One of the BCI exit strategies that helps distinguish us from all other covered call writers is known as “hitting a double” We use this position management technique when share value declines such that option value drops to 20% (in the first half of a monthly contract) or 10% (in the second half of a monthly contract) of the original option premium received. If and when share value recovers, the same option is resold at a higher price than the cost-to-close the original short call. This article will detail how the “multiple tab” of the Ellman Calculator can be used to calculate “hitting a double results throughout the contract month.
Hypothetical example for “hitting a double”
- Buy BCI at $48.00 per share
- Sell the $50.00 out-of-the-money call option for a premium of $2.00
- Stock price drops such that option value meets our 20% guideline and we buy-to-close the short call at $0.40 (20% of the original $2.00 premium)
- Share price then moves up allowing us to re-sell the $50.00 call at $1.00
Typical chart pattern for an option when “hitting a double”
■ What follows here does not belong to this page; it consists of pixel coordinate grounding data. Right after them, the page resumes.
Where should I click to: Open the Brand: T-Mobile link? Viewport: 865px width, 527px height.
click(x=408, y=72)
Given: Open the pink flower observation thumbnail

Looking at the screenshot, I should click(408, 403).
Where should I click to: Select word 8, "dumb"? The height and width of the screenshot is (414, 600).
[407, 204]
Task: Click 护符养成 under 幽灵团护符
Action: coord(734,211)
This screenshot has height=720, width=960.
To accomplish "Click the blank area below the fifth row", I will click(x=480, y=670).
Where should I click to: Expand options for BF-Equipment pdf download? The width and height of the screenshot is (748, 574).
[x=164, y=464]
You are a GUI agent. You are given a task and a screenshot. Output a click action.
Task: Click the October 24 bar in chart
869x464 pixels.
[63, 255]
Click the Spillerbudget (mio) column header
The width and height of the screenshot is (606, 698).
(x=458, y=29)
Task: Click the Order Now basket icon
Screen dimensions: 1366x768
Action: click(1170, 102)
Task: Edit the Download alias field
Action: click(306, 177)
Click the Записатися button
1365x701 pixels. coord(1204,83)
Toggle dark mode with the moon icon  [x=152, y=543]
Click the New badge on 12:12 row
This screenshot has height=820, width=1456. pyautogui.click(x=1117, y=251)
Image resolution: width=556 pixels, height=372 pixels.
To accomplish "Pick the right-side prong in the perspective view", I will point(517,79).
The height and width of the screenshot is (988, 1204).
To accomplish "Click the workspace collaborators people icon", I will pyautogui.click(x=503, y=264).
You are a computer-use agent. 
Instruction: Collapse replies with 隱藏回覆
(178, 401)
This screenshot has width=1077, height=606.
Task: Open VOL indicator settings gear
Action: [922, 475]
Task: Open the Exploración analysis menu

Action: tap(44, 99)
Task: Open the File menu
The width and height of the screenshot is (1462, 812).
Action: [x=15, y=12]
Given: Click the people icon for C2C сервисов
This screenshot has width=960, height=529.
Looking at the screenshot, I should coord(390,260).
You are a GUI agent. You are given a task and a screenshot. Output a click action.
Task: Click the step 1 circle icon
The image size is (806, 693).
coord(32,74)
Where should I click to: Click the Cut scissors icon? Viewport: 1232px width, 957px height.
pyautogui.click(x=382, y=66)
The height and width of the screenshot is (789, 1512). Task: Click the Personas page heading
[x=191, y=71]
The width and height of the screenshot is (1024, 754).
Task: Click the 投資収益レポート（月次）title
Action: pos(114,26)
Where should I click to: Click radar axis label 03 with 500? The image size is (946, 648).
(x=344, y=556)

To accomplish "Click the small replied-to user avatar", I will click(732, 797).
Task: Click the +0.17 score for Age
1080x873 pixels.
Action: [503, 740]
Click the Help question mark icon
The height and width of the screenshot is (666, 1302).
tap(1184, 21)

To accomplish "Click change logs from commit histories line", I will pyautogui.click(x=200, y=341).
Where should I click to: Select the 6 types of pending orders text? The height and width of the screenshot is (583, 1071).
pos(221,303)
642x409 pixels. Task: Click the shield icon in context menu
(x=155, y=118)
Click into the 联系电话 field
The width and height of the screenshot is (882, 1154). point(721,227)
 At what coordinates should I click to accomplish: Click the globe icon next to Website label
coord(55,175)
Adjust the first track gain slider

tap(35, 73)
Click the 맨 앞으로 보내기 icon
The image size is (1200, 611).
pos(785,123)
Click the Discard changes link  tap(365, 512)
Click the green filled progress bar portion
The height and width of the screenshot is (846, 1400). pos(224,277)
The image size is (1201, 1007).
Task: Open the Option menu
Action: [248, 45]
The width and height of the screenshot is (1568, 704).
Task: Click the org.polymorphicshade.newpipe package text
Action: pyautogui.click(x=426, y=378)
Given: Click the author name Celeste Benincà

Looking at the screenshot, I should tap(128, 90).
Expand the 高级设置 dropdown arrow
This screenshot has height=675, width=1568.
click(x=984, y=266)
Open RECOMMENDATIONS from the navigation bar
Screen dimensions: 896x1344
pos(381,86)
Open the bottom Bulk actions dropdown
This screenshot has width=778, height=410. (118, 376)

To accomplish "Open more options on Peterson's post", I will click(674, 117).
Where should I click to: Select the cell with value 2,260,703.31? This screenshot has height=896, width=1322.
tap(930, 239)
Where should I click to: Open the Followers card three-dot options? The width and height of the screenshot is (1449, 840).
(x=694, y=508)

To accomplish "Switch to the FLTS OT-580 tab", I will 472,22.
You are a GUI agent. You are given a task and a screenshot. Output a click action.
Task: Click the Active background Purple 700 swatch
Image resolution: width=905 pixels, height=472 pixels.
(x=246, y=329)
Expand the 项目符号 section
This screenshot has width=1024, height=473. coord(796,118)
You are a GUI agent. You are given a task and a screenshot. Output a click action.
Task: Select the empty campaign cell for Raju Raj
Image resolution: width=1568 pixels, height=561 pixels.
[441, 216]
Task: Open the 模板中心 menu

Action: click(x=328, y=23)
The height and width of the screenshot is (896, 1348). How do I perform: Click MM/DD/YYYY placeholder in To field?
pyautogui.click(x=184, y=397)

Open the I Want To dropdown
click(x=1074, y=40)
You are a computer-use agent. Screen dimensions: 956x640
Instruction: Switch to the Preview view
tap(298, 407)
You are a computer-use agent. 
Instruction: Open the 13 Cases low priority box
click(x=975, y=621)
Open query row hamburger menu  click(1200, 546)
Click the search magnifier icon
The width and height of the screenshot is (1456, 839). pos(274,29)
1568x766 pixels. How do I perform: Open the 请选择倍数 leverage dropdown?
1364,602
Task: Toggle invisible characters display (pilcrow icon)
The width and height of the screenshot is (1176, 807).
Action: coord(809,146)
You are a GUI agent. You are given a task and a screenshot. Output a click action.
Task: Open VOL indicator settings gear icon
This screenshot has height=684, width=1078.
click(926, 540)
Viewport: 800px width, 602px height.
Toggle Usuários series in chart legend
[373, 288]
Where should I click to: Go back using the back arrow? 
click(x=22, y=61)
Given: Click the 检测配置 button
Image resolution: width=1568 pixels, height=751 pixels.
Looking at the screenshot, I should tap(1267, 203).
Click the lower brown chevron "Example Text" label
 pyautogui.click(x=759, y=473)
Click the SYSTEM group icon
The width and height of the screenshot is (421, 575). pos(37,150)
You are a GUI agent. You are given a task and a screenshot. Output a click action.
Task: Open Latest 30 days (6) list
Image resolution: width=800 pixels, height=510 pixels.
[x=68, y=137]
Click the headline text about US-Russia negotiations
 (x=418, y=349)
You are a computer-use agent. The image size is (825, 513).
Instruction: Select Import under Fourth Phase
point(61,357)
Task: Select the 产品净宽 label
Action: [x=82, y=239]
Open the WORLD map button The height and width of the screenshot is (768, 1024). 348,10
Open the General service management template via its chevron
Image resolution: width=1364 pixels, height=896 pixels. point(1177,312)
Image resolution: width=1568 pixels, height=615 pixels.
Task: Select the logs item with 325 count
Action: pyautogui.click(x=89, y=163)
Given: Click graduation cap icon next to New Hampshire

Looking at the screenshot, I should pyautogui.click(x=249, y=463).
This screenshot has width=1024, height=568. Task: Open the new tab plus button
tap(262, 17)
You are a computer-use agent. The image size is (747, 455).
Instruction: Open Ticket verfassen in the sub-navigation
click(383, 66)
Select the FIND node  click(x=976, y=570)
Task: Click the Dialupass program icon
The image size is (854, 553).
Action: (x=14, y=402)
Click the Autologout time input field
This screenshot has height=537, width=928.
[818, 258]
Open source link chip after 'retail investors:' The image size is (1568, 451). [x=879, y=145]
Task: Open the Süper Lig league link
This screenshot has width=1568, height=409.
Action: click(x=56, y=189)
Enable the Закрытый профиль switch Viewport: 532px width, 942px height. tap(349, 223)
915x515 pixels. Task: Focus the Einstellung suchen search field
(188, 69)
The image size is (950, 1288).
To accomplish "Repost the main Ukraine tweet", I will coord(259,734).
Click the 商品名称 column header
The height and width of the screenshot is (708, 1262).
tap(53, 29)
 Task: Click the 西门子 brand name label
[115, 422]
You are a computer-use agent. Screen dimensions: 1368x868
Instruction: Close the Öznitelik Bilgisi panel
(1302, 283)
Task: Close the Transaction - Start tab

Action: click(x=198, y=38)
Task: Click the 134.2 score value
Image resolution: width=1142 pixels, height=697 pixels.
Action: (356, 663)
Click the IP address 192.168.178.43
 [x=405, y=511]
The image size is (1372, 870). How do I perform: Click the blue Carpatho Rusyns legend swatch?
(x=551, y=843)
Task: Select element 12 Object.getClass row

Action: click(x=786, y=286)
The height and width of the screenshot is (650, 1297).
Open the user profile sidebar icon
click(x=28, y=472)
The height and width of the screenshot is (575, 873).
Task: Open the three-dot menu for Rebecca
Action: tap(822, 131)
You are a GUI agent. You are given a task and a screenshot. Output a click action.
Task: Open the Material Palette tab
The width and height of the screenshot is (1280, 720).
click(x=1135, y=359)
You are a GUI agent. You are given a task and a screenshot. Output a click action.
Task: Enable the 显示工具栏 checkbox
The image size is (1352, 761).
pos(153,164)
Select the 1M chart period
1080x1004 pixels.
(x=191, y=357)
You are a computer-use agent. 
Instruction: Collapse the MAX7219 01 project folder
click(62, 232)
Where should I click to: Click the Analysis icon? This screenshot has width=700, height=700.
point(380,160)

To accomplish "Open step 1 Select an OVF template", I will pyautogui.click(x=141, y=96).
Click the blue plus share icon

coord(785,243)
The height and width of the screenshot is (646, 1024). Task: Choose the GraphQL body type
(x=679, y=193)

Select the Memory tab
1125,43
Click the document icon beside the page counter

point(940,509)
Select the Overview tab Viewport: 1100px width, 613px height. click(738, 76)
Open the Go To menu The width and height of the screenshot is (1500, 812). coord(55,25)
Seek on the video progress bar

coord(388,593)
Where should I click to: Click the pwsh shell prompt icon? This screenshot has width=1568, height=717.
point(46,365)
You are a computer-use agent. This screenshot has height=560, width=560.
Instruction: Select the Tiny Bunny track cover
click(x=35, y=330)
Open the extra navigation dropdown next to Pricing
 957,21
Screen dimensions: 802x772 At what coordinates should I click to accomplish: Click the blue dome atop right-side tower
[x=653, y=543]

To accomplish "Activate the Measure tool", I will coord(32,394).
The red arrows show the option sale and re-sale while the blue arrow highlights the closing of the initial short call. The chart will show a V-shaped pattern.
Multiple tab of the Ellman Calculator
After the initial trade is set up, the option credit can be adjusted based on the cost-to-close (adjusted down) and then the re-sale of the option (adjusted higher). This can be accomplished on the same row as the one when the trade was initially set up, but the screenshot below will show the trades in 3 separate rows:
Note the following:
- The figures within the red oval show the updated net option premium returns in dollar amounts:
- $2.00 (original premium generated)
- $1.60 (net premium after buying back the option for $0.40)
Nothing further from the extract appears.